Y el empresario, que se ha dado cuenta de ello, ha aprovechado la crisis y la reforma laboral para reducir drásticamente sus costes, y prescindir de buena parte de la “grasa” que tenía en la empresa, es decir, de aquellos empleados que no le generaban valor añadido. Desgraciadamente, en algunos casos se están cometiendo atropellos a personas que sí eran útiles pero que tenían un salario más alto que la media, y algunos empresarios están sustituyendo a los padres por los hijos, disminuyendo a la mitad su coste laboral.

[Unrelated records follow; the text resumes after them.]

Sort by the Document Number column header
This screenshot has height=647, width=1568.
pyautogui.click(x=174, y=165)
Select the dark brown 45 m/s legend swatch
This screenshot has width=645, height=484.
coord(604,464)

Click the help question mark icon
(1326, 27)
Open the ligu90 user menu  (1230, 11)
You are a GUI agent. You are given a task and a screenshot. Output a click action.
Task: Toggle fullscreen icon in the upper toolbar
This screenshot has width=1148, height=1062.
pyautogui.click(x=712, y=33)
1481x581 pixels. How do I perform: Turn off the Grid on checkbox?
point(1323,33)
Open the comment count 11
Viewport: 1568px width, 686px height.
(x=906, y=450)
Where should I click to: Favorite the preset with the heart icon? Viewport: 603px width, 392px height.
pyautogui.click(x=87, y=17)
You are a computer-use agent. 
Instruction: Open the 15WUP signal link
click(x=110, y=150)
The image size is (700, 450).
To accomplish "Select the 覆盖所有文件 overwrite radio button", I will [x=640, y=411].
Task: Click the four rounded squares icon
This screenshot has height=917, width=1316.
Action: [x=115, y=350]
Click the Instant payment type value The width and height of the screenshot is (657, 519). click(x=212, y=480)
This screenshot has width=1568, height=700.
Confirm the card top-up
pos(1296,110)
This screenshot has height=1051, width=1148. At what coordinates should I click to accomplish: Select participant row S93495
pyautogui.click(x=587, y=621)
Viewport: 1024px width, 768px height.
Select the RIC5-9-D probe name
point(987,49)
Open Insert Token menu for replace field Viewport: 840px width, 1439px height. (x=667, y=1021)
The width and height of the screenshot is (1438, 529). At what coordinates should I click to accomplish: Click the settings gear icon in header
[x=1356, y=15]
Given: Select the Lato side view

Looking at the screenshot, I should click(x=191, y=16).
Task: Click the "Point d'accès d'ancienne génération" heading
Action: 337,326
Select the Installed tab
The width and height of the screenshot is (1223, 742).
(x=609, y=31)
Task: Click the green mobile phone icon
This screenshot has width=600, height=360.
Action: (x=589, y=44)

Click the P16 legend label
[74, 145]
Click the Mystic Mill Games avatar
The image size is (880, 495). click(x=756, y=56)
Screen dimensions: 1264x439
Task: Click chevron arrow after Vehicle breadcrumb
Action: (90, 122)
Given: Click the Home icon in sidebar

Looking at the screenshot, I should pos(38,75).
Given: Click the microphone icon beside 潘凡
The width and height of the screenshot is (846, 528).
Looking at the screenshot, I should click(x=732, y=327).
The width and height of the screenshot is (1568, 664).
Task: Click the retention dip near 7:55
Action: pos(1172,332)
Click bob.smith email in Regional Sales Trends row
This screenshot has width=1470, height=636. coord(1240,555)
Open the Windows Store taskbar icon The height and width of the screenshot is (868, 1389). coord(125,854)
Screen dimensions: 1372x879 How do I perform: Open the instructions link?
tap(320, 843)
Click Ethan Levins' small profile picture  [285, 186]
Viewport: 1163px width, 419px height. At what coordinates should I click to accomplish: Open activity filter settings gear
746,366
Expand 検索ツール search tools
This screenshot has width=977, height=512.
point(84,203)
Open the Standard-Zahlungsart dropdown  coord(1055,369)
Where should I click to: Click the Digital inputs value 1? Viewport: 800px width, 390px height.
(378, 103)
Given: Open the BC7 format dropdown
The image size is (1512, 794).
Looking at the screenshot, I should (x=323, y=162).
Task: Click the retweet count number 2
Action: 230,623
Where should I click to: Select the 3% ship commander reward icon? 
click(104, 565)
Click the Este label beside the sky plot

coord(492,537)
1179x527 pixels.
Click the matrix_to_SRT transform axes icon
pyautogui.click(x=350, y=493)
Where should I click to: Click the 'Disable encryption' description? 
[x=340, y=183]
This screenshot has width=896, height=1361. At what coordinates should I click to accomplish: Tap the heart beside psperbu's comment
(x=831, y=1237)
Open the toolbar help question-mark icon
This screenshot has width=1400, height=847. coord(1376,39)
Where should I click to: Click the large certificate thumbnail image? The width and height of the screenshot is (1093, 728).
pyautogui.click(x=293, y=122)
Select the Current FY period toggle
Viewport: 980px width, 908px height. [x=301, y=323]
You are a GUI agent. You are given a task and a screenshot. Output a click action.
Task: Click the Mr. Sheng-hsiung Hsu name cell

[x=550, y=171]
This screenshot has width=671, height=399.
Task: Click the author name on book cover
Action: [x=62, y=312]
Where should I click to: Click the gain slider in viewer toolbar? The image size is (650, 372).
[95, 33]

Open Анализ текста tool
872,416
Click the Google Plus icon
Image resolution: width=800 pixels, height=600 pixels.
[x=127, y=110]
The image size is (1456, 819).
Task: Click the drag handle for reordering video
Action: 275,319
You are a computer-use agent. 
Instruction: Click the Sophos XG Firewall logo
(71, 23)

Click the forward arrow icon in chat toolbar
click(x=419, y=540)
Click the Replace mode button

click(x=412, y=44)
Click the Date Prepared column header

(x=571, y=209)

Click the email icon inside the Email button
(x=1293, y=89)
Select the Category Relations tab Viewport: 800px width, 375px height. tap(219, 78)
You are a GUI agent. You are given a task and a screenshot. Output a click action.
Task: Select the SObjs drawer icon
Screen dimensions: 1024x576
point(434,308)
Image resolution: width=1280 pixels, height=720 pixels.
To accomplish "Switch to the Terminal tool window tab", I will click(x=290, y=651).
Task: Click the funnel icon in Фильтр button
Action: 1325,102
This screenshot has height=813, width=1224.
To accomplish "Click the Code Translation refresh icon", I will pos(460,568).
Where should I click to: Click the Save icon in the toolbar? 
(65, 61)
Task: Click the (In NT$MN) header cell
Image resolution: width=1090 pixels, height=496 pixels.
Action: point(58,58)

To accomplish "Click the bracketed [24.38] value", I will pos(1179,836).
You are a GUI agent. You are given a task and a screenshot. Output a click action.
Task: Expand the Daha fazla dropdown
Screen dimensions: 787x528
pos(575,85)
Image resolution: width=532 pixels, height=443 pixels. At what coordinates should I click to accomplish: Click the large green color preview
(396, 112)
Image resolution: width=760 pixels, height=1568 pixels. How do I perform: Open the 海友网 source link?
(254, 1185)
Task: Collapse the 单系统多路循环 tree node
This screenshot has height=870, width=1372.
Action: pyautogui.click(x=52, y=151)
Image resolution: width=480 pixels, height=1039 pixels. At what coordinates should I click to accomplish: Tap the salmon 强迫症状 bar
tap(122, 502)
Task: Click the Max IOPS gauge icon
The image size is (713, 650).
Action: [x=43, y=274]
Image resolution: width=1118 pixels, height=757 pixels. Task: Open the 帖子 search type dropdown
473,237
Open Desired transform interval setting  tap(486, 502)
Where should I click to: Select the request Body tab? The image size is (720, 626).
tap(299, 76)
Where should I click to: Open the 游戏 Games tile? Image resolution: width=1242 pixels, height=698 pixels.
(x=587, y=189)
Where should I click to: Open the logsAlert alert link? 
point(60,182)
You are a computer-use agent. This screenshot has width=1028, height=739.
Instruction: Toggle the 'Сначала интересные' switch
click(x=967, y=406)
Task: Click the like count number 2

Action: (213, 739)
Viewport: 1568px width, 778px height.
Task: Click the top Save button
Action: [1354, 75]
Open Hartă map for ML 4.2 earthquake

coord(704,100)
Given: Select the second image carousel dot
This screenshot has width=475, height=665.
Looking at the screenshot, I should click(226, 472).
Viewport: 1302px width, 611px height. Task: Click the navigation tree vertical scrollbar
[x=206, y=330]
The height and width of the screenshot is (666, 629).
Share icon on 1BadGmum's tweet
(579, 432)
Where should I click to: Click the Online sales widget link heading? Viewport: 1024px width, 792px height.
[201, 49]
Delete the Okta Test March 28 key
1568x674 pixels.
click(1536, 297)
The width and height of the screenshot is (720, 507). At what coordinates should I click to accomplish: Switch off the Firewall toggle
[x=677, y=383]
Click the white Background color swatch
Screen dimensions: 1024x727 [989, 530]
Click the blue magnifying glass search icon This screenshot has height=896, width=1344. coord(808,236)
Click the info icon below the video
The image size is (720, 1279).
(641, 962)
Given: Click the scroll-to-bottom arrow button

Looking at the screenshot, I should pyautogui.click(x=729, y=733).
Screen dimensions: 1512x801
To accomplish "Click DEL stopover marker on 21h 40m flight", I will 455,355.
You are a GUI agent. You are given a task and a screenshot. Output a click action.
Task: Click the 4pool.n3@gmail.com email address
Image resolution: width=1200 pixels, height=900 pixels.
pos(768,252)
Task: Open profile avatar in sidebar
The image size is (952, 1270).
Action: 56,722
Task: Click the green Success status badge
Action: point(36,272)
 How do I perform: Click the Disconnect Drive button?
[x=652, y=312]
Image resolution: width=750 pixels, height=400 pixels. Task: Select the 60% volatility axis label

Pero es que en un sistema capitalista, sólo se tienen en cuenta los márgenes y los beneficios, y seguro que hay muchos buenos trabajadores de las fábricas de Coca-Cola que con cincuenta años van a ser despedidos, porque la empresa puede coger chicos jóvenes que cobrarán mucho menos que ellos y que aceptarán la movilidad geográfica; o lo que es lo mismo, tienen un “producto” que ofrecer mejor que el viejo operario que lleva toda la vida en la empresa.
Lo anterior contrasta con que en el Sector Público, se siga sin tener que vender ningún producto, y que como se aprobó una oposición hace treinta años, de allí no se les quita ni con tanques. Son las asimetrías de una sociedad en transformación, de una sociedad que tendrá que cambiar para subsistir, porque si no nos mentalizamos todos de que tenemos que vender algo, ya sean servicios, trabajo o bienes tangibles que supongan valor añadido a quien nos lo compre, no podremos subsistir, y sólo nos quedará como opción el volver a la agricultura del siglo XVIII, porque las semillas todavía parece que siguen multiplicando gratis el producto (ya veremos qué pasa con los transgénicos), las gallina siguen poniendo huevos y los cerdos tienen muchas crías; y porque si se sigue pensando que la Economía del Bienestar nos va a seguir alimentando “gratis” estamos muy equivocados. Si no trabajas, no cotizas; si trabajas y ganas poco, cotizas poco; y no cotizando o cotizando poco apenas tendrás pensión. Y ese es el desgraciado futuro que les espera a las siguientes generaciones.
Tenemos que mentalizarnos de que cada uno de nosotros es una microempresa y que tenemos que acudir al mercado con un producto que vender, y ello a lo largo de toda nuestra vida. No hay ni habrá tiempo para relajarse y vivir de lo que hemos hecho antes, de lo “que hemos hecho por la empresa”. Cada día le vendemos nuestro producto a la empresa y ella nos lo retribuye; y mañana empezamos de nuevo. Los derechos adquiridos han pasado a mejor vida.